◆ What this task involves
Every line with the word "agent" in it should be extracted from the data that follows.

◆ Material shown
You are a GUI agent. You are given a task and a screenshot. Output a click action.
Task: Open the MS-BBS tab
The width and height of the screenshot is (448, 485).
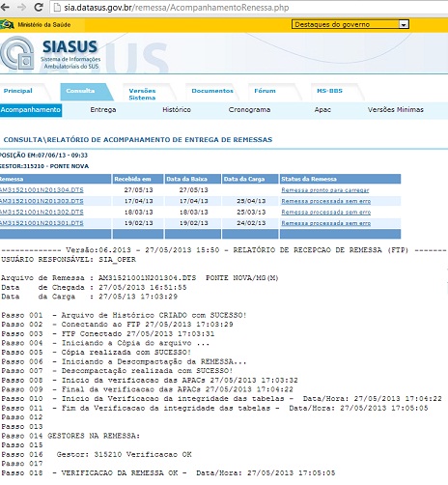pos(329,91)
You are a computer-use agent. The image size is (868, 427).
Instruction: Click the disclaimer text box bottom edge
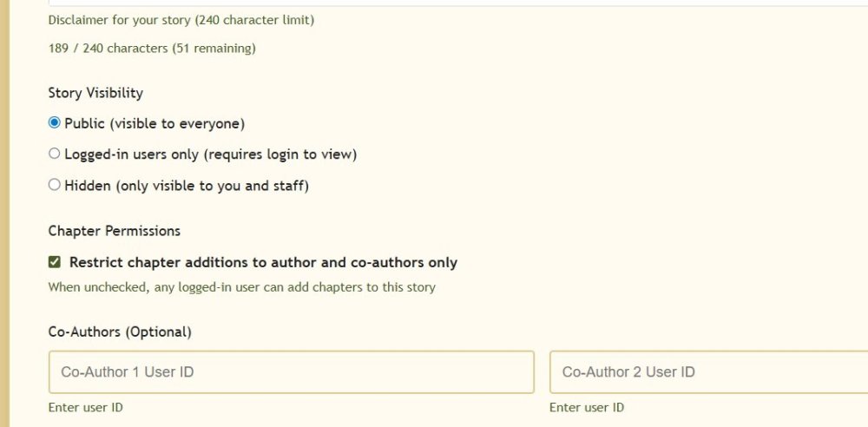pyautogui.click(x=434, y=4)
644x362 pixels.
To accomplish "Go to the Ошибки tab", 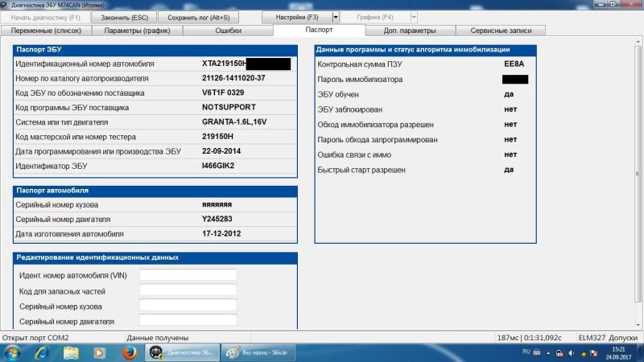I will 229,31.
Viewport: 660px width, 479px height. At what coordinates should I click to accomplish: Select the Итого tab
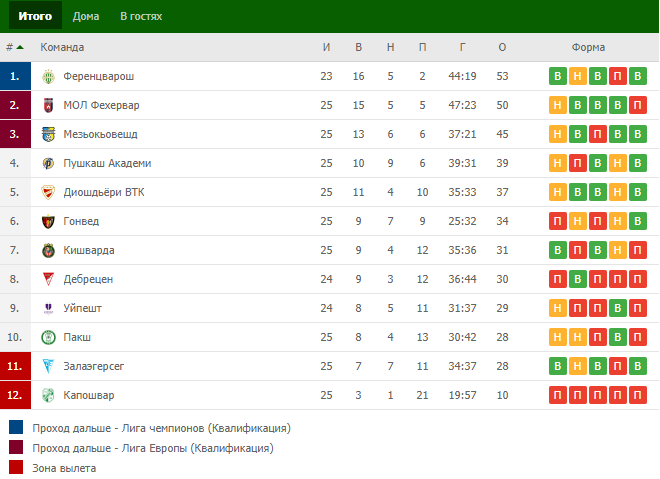pos(35,17)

◆ Written response
You are a GUI agent. You are given a task and a screenshot. Output a click action.
You are a computer-use agent. The image size is (868, 427).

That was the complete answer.